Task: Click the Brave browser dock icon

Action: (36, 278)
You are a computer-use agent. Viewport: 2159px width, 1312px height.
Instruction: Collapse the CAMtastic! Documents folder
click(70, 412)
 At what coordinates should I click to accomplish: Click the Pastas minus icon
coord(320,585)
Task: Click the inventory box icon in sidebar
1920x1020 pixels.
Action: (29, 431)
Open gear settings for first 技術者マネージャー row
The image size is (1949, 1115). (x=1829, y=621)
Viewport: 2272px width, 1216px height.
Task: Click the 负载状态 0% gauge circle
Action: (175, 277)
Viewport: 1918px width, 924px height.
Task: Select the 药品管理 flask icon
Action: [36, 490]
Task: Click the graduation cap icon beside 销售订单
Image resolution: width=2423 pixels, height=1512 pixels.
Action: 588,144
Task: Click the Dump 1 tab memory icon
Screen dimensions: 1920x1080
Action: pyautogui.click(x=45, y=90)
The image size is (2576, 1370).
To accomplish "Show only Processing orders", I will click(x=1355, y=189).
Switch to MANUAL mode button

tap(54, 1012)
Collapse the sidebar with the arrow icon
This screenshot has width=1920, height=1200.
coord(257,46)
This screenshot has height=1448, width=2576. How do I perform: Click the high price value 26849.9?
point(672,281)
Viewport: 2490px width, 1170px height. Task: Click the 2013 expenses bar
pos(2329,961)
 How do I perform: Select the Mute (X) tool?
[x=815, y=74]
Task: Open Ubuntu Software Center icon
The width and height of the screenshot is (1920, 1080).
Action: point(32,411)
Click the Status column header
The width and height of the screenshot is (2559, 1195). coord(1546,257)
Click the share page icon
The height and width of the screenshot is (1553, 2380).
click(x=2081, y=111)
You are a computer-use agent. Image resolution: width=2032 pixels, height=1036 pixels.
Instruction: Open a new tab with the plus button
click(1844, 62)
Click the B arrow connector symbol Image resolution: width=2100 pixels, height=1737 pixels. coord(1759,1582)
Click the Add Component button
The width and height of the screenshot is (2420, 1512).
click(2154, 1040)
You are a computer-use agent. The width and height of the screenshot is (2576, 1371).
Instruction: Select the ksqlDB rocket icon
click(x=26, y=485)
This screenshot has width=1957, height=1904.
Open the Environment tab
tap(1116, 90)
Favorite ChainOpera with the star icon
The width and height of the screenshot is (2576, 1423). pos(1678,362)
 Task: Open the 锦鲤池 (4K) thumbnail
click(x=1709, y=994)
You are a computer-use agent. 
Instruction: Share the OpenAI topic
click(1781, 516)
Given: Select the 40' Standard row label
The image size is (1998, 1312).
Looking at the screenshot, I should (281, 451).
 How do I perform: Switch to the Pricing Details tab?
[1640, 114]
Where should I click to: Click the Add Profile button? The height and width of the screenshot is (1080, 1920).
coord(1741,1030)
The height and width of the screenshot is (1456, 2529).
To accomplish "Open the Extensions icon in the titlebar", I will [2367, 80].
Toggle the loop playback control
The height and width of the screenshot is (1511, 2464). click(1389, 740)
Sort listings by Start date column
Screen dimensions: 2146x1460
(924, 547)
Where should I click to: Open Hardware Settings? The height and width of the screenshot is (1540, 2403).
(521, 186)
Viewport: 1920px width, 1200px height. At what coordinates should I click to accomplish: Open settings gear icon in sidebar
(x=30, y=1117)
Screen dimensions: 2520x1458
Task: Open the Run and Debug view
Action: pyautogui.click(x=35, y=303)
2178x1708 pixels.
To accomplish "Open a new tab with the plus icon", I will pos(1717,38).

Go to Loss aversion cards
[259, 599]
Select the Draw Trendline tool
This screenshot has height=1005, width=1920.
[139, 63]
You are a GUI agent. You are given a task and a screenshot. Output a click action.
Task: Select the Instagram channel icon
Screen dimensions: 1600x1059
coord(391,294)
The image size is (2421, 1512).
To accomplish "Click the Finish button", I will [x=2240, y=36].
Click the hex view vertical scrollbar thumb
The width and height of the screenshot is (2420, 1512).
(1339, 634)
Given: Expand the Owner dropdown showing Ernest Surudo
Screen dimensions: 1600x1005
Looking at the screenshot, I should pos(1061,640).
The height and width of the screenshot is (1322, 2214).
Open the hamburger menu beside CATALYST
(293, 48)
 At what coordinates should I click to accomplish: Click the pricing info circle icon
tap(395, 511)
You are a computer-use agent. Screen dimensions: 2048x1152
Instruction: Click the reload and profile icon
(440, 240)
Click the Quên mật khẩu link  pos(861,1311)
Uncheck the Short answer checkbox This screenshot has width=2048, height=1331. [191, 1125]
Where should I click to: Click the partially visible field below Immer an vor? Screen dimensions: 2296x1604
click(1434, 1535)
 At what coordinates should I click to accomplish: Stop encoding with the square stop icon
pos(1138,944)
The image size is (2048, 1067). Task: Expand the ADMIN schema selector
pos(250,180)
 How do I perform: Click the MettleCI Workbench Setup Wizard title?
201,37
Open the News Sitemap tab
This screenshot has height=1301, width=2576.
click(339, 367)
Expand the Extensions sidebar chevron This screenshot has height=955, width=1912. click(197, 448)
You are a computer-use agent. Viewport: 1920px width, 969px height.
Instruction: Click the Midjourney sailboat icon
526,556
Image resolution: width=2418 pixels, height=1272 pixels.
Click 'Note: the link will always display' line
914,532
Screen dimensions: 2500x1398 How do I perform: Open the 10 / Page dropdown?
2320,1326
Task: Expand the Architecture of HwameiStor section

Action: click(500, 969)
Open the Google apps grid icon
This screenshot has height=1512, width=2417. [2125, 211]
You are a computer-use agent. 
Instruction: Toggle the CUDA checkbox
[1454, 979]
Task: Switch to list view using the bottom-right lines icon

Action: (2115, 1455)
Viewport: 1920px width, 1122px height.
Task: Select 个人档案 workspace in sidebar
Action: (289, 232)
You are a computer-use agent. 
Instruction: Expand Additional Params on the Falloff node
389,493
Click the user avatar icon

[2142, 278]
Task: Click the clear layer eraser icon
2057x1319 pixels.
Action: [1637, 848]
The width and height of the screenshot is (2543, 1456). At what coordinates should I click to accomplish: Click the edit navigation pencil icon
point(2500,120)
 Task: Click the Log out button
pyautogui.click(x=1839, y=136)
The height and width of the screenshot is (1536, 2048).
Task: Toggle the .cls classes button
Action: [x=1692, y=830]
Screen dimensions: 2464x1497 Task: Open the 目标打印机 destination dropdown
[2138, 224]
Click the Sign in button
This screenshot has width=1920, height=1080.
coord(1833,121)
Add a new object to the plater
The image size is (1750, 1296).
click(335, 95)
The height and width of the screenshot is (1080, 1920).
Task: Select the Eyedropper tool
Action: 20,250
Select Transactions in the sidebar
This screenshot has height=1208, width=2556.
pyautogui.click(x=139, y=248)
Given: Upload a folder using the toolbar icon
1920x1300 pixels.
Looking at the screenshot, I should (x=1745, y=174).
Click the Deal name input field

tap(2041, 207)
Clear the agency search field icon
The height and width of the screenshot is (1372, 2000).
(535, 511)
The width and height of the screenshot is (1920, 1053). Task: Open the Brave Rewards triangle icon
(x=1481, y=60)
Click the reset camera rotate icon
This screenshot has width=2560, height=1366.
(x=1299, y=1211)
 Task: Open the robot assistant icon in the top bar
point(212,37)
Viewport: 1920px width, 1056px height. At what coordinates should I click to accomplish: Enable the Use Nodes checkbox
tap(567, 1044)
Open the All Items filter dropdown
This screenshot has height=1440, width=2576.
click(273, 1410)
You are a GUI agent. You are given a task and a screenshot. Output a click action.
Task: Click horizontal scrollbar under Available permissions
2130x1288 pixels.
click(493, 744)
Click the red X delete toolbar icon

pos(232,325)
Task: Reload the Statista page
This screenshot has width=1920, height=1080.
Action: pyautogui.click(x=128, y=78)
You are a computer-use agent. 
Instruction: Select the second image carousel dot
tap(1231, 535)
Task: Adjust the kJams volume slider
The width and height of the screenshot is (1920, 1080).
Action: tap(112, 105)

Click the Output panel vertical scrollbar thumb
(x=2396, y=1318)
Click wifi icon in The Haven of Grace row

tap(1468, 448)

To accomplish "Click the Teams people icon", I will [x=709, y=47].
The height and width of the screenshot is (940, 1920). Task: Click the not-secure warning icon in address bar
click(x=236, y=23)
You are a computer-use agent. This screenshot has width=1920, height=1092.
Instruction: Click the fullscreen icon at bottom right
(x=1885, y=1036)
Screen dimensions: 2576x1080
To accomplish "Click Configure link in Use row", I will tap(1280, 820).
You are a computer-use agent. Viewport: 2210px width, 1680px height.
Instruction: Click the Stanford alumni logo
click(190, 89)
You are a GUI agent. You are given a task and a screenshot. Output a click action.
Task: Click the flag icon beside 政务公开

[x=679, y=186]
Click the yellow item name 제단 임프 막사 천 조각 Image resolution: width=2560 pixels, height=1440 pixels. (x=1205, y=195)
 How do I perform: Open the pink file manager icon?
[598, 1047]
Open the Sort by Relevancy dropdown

---

The task:
All lines from the one with "Task: Click the flag icon beside 政务公开" onward to the end of the records above should be repeated exactly, and only those lines.

Response to the task:
Task: Click the flag icon beside 政务公开

[x=679, y=186]
Click the yellow item name 제단 임프 막사 천 조각 Image resolution: width=2560 pixels, height=1440 pixels. (x=1205, y=195)
 How do I perform: Open the pink file manager icon?
[598, 1047]
Open the Sort by Relevancy dropdown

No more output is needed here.